There are so many diverse reasons why people find themselves in this precarious position. Some have simply lacked the focus or discipline to save, whilst others find themselves at the centre of some catastrophic life event such as the loss of a loved one, a major illness, disability or divorce that can have dire financial consequences.

Do a reality check

Be realistic about your actual situation – how prepared or unprepared are you? It is important to go through some key steps. First, find out how much you have got right now. Start by pulling together financial information such as your bank statements, and your projected pension payout or a gratuity if you are fortunate enough to have one. Take stock of all your assets. Even if you haven’t been saving as judiciously as you might have, you have probably built up some assets that could play a role.

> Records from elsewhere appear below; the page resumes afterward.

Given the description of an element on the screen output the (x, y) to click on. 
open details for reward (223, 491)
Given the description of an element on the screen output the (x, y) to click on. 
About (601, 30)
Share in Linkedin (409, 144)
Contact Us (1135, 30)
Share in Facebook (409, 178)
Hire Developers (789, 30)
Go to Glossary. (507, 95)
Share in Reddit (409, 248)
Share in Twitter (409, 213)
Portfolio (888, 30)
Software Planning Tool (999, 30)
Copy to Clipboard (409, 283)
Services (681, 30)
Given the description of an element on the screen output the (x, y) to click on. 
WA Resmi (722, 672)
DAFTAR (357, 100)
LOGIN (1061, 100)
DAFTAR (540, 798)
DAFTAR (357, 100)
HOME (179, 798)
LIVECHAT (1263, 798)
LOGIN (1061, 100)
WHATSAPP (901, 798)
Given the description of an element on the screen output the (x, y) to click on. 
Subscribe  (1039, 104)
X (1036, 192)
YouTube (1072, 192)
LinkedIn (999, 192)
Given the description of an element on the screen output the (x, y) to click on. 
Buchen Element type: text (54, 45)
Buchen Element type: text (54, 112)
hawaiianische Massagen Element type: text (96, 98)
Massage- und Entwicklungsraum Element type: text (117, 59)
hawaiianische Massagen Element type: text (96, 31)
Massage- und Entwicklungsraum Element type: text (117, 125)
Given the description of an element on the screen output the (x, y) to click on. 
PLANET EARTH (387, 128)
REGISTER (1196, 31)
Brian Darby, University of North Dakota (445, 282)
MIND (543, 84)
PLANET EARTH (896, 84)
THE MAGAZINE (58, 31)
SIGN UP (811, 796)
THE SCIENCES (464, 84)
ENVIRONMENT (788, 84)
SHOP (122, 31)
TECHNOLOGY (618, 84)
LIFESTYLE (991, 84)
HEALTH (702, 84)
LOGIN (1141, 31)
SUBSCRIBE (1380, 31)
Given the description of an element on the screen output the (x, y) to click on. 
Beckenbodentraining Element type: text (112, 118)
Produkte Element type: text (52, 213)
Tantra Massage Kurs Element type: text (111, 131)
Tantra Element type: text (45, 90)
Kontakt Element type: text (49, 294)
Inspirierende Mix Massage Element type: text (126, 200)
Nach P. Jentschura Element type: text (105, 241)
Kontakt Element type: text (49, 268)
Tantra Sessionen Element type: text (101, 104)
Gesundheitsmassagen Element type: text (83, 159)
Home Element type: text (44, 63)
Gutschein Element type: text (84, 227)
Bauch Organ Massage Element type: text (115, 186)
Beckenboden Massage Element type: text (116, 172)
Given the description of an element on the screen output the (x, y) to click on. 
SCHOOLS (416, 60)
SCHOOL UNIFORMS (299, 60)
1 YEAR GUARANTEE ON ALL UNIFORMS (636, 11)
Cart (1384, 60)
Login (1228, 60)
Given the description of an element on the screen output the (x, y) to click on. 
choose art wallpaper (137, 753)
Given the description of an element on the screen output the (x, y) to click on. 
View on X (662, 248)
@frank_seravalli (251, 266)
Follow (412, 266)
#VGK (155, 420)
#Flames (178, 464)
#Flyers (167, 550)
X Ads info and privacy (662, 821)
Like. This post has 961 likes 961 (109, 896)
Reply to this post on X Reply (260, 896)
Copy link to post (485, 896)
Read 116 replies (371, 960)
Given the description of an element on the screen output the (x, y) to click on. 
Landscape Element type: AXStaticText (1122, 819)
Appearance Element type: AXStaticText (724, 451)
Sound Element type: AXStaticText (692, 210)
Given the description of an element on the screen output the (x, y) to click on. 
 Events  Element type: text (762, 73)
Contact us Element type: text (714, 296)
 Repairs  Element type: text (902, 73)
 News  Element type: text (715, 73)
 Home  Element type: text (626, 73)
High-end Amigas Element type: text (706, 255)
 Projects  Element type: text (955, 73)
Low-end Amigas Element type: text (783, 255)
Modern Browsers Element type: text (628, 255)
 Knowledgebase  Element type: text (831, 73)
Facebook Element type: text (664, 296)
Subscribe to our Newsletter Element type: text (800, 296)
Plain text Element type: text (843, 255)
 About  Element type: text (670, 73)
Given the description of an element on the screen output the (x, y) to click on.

Then determine how much income you think you will need in retirement. There are several good online retirement calculators to help with this exercise. And don’t get too bogged down by the different ways of calculating; a rough estimate will do and even then, be very conservative in your estimations. Finally, look for where that income could possibly come from.

Cut right back on your expenses

How much are you spending today? You must have a clear idea of where your money is going before you can ascertain where additional funds will come from. You will need to cut back drastically on any unnecessary expenses. If you have still got dependent children and elderly parents to support, prioritize and do only what absolutely must be done. If you have become the one stop shop for bailing out members of the extended family and friends, you really must learn to say no. Retirement savings must become your priority and everything else has to take a back seat.  Non-essential expenses like eating out often, travel and shopping can easily get out of control.

Start saving a much as you can

It is important to seek professional advice. A financial advisor will dispassionately consider your current and projected circumstances. If you are in debt, start applying as much as possible to reduce this to free up money for retirement savings over time. An advisor will recommend various options that might include an automated savings plan where funds are debited directly from your salary and into savings; this could include fixed income, balanced or equity funds as well as other investment vehicles.

Don’t be too aggressive

You cannot afford to ignore your risk tolerance in your attempt to make up for lost time. Volatility is a reality in investing; as retirement approaches, there is little room for error and one must be more conscious of protecting the nest egg from the risk of loss; a severe market downturn can be disastrous as you will have far less time for the market to correct itself or for you to recover from poor investment decisions. Stocks do promise larger returns on investment but over the long term.

At the same time you can’t afford to be too conservative and have inflation eat away at all your savings. Bear in mind, that if you retire at 55 or 60, you may still have over twenty years to fund and should continue to have a long-term view; thus you still need at least a portion of your portfolio in stocks until retirement, when it is usual to want to scale back your equity exposure and seek more conservative income generating securities.

Your home can play a role

Do you have equity in your home? If your home is relatively valuable and your children have left home, if you are not too overwhelmed by sentimental attachment, a house that has appreciated in value can be sold and a smaller less expensive home purchased in its place. This could produce significant sums to fund retirement if you are prepared not only to move to a smaller home, but perhaps to a less expensive area.

Be conscious of the fact that falling property prices and a liquidity crunch have made it more difficult to sell property at a premium. If it is your intention for your family home to be the source of some of your retirement savings, be mindful of the fact that there is no guarantee that you will be able to sell the house when you need the money. This could force you to sell it for less than it is worth. Whilst it may take some time for real-estate values to recover fully, it is still likely that one will realize some equity albeit less than one had hoped for.

If you live in an area with a high cost of living, moving to a less expensive area could make a big difference in your ability to amass a tidy sum. Obviously most retirees would rather stay in place than have to start a new life somewhere else, but many do opt to move, and some even go abroad in the quest to improve their living standard at lower costs. This takes several years of planning to ensure that you meet the immigration requirements. If you would consider such a change, spend some time in your chosen destination to make sure it is a place that you can indeed live in before you sell up and relocate.

Postpone retirement?

If you done all your sums and clearly still won’t have enough in retirement; you have two choices: You may need to scale-back your retirement goals and lifestyle drastically, or you may have to postpone your retirement date. Don’t view this as a failing in anyway. You are not alone and more and more people are working past traditional retirement age.

Working a little longer or part time can improve your financial prospects significantly, as you will be able to invest these earnings and feed your retirement portfolio until you have to dip into it. Staying at work longer, will also keep you active, more socially connected and engaged. Plan for your retirement independent of your spouse other family members’ provision. They may not be able to help.

Leverage on your skills or talents

Can you create another stream of income to devote to retirement savings? Most people have a talent or something that they are naturally good at or enjoy doing? Explore your options; it may well be something that you may have taken for-granted and would do for free, that could turn into a side business. This could include tutoring, teaching a musical instrument, consulting. With all your years of experience and some creativity you should be able to leverage on your skills.

Time is precious

No matter how precarious your finances might be approaching retirement, there is always some way to improve your situation. You cannot make up for an entire career of not saving by trying to fast track your saving in the last 10 years of your working life. But there is enough time for you to make an appreciable difference in your retirement lifestyle.  Don’t let doubt or discouragement keep you from starting right away, regardless of your age. All is not lost, but time is a critical factor so don’t procrastinate a minute longer.